A Stable and Adaptable Machine Learning Framework for Phishing Detection
Sheela S Maharajpet
Department of MCA, Acharya Institute of Technology, Bangalore – 560107, India.
Shivi Dixit
Department of Computer Applications, Acharya Institute of Graduate Studies, Bangalore - 560107, India.
Hrishikesh Sharma *
Department of MCA, Acharya Institute of Technology, Bangalore – 560107, India.
*Author to whom correspondence should be addressed.
Abstract
Background: Phishing contributes to over one-third of security incidents globally, highlighting the urgent need for robust detection systems.
Aims: The aim of this study is to design and validate a phishing detection system that ensures accuracy, adaptability, and real-time deployment suitability. The system targets institutional and enterprise-level use, focusing on overcoming the shortcomings of traditional rule-based and blacklist approaches.
Study Design: An experimental research study was conducted to evaluate multiple machine learning algorithms for phishing detection. The study adopted a comparative design to identify the most stable and efficient model.
Place and Duration of Study: The work was carried out at the Department of MCA, Acharya Institute of Technology, Bangalore, India, between July 2025 and September 2025.

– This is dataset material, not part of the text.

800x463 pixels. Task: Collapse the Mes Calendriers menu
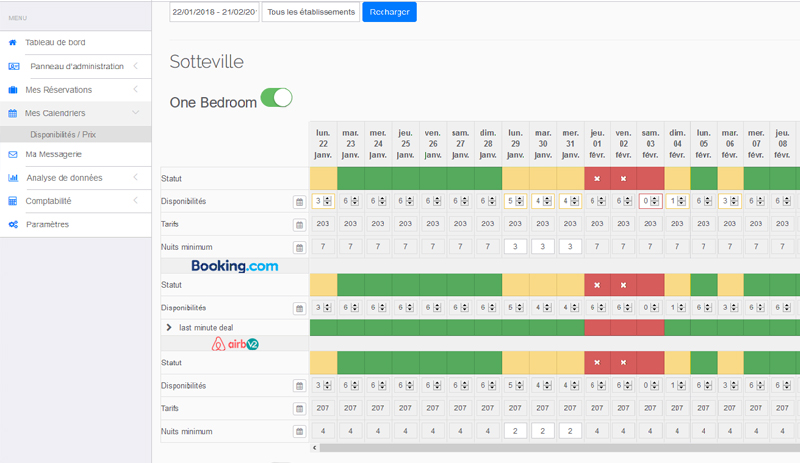click(135, 113)
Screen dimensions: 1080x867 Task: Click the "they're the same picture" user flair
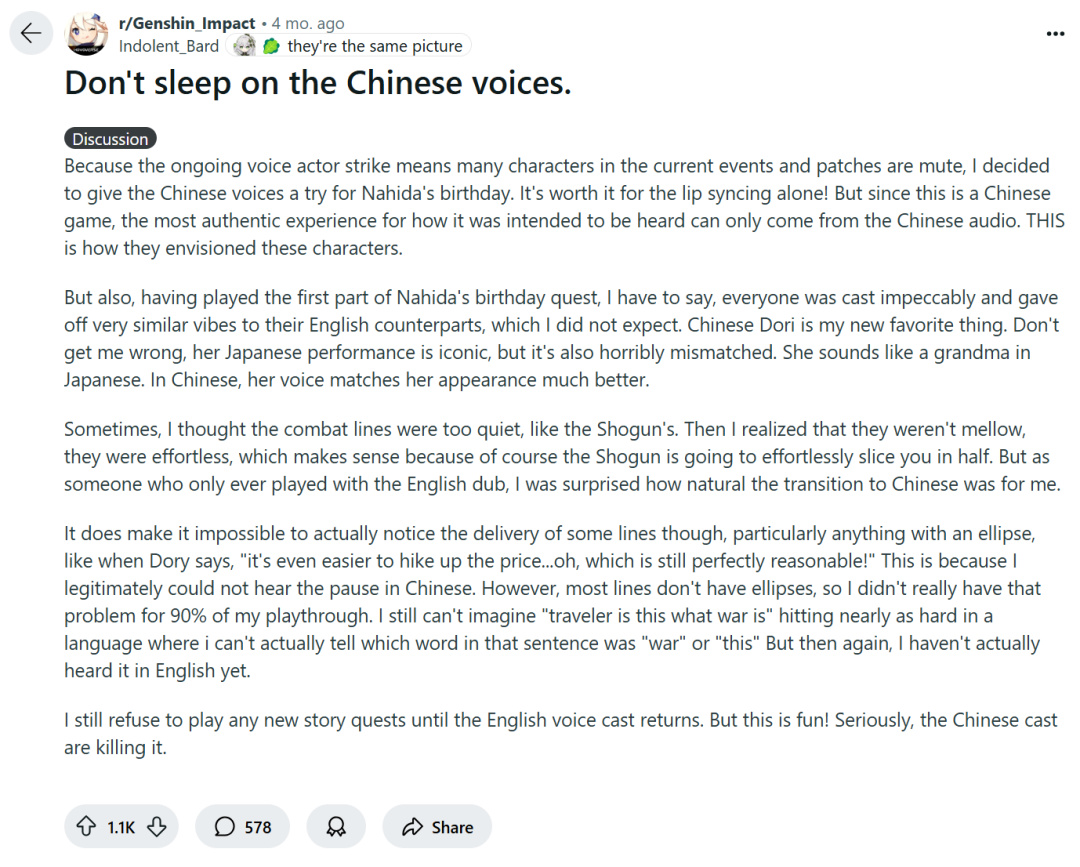(374, 46)
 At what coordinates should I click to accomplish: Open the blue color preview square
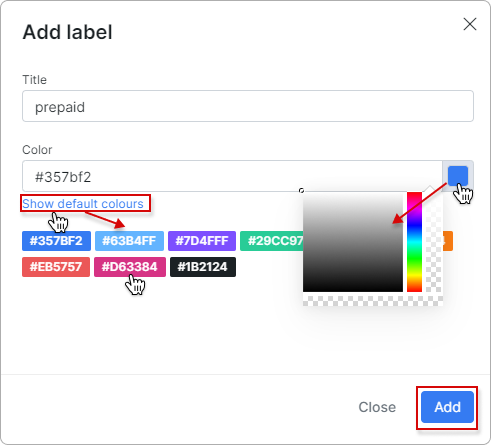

Methodology: A dataset of SMS messages, consisting of 5,559 messages labelled (phishing and legitimate), was pre-processed using tokenisation, stop-word removal, and vectorisation (TF-IDF and BoW). Lexical, structural, statistical, and semantic features were engineered. Six classifiers—Multinomial Naïve Bayes (MNB), Support Vector Machine (SVM), Random Forest (RF), k-Nearest Neighbours (kNN), Convolutional Neural Network (CNN), and Long Short-Term Memory (LSTM)—were trained and evaluated using Accuracy, Precision, Recall, and F1-score. Cross-validation was applied for stability testing. A Django-based web interface was implemented for real-time predictions.
Results: The proposed method uses many algorithms of machine learning with feature engineering to find phishing sites. Support Vector Machine achieved the best stability with 99.99% Accuracy, 98.99% Precision, 99.12% Recall, and 99.05% F1-score. MNB, kNN, and LSTM achieved near-perfect results, while CNN performed relatively lower (Accuracy 91.02%). Real-time system testing showed an average response time of 0.05 seconds per message.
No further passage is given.